Darkness consumed her as she fell through endless nothingness. Then her boots hit solid floor and, with an air of someone who had done this before, she straightened up.

Blue walls, bookshelf full of mangas, comics, anime DVDs and Funko Pop! figures, lightsabers hung and a poster of Anakin Skywalker next to a singular Ravenclaw banner on the wall... Markus's old room was, in all aspects but one, everything like him. The only true oddity was the cleanliness, an almost obsessive-like perfection that Margaret did not attribute to her brother at all, but the maids that worked in their house.

This room was not lived in, and Margaret knew why.

For fourteen years, she and her brother had shared one giant room that had two double beds, two desks, two bookshelves, two walk-in closets - two of everything. They shared one space, even if the decorations on each side of the room separated it in its essence.

After the events of their fourteenth birthday, however, Margaret had come home from her long stay at the hospital and demanded that she wanted to be moved to a room of her own.

"I need my space," she had told Markus.

"Rubbish," he had said. "There's plenty of space here and you know it."

There was, but there was also little privacy. When things around her inexplicably started floating in the damn air in the middle of a nightmare, or worse hurt Markus on accident, he would definitely find out about her powers.

Separating from her brother was not something Margaret wanted to do. But seeing him hurt because of her was something she could never bear. There was little choice left for her.

So, Margaret had moved out to one of the many rooms in their mansion whilst Markus had moved to a room on the other corner of the floor, far away from hers, claiming that he too needed his space. It was out of spite, Margaret had known as much.

Present-Margaret joined her brother on the windowsill, watching in mingled sorrow and fascination as he levitated a few pencils in the air.
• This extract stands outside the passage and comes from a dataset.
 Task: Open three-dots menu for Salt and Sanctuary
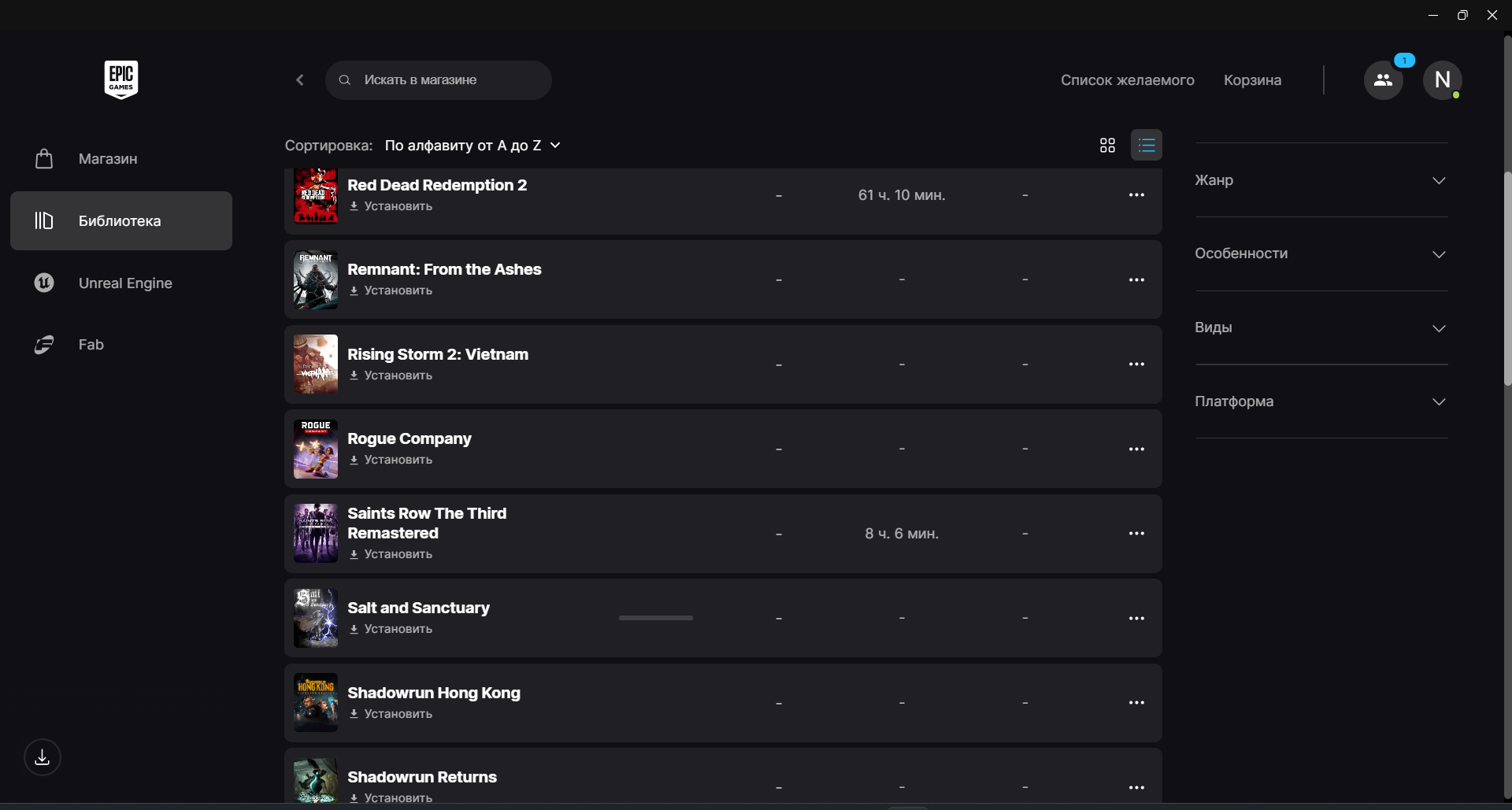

This must have been, what, a few weeks after they got their magic? It was extraordinary that he was willing to try it out; Margaret had not done so willingly for months. Her strategy had been to ignore her powers and hope they went away. Which, evidently, had not worked very well.

Markus perked up slightly in his seat, looking out at the meticulously trimmed garden. She followed his line of sight and did a double-take.
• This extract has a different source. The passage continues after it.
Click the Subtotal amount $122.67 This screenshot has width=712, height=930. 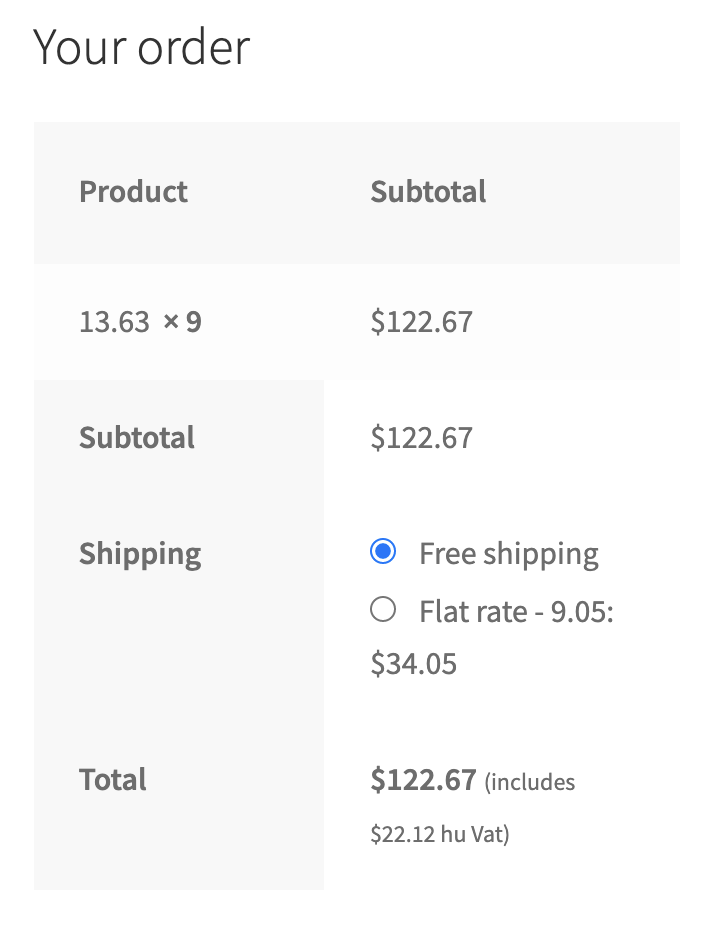422,437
Goodness. She was unrecognisable.

Even from afar, past-Margaret's camisole and jeans did nothing to hide her frail frame, her paled skin and her lifeless hair.

There were about half a dozen people with her, causing present-Margaret to scowl at the sight of them. They were her so-called frends. Margaret saw herself throw her head back and laugh; next to her, Markus was frowning.

The shame and guilt threatened to overwhelm her, but there was little time to pity herself as the door of the room opened.

Margaret's breath hitched as their father stepped in.

"Alfréd," she hisses. But he was not Alfréd Xenakis. Here, he was Anthony, the man she had known as her father her whole life.

Or was he? Were they not one and the same?

As if she needed any confirmation, she saw the flash of maliciousness in his eyes, his lips twitching up to a slow, dangerous grin as he looked at Markus.